作業内容:
(a) Wuying Cloudbookの記事によると、IM Motorsはどの2社が設立した合弁会社か。
(b) Wuying Cloudbookの記事を、最後の文の後から書き継ぐこと。

ページ抜粋:
EVメーカーがアリババクラウド“謎PC”「Wuying Cloudbook」導入 その効果は?Alibaba Cloudが提供するノートPCとは【後編】

電気自動車(EV)会社のIM Motorsは、Alibaba CloudのノートPC「Wuying Cloudbook」を先行導入した。どう活用し、どのようなメリットを実感しているのか。

2022年12月20日 08時15分 公開
[Aaron TanTechTarget]

 「Wuying Cloudbook」(無影クラウドブック)は、クラウドベンダーのAlibaba Cloud(アリババクラウド)が2022年11月に発表した、シンクライアント型ノートPCだ。Wuying Cloudbookのエンドユーザーが利用する仮想デスクトップやストレージは、Alibaba Cloudが管理する。医療研究や財務モデリング、石油・ガスのシミュレーションなどの需要を抱えた企業が、Wuying Cloudbookの主なターゲットだ。

EVメーカーは「Wuying Cloudbook」をどう使っているのか

 電気自動車(EV)会社のIM Motorsは、製品設計にWuying Cloudbookを先行導入した。同社はAlibaba Groupと、自動車メーカーのSAIC Motorが設立した合弁会社だ。

データ抜粋:
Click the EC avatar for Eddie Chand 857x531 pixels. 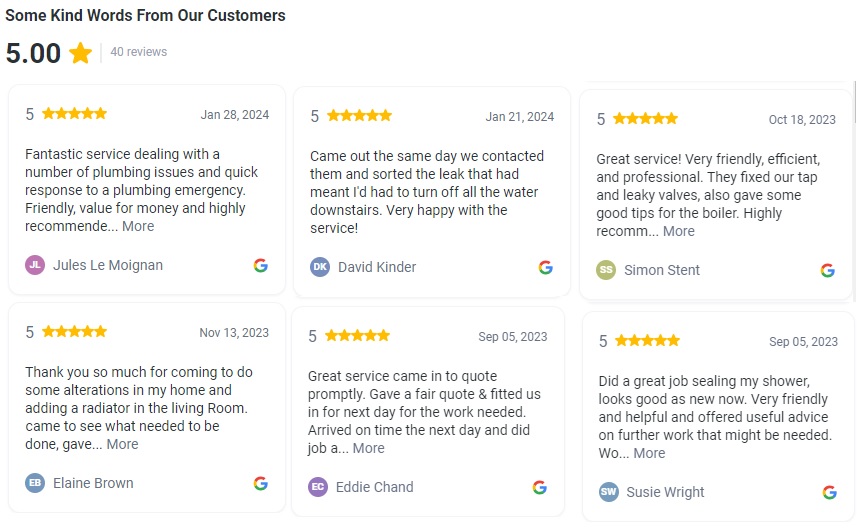click(x=318, y=487)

各作業の回答:
(a) Alibaba Groupと、自動車メーカーのSAIC Motor。

(b)
 Wuying Cloudbookを使用することで、IM Motorsの研究開発チームは複数の拠点にいながら共同作業が可能になった。「自動車業界では従来、多くの作業工程で大規模なワークステーションが必要だったため、同じオフィスに集まっての共同作業がほとんどだった」と、IM Motorsのインテリジェンスリサーチセンターのエグゼクティブディレクター、ジャオ・シャン氏は語る。

 「Wuying Cloudbookは、処理負荷の高いアプリケーションの実行に必要な計算能力を備えている」とシャン氏は主張。機密設計ファイルデータを転送したり、共有したりする際のセキュリティに関する不安を軽減し、IM Motorsの研究開発チームは自社製品の設計に集中できるようになったという。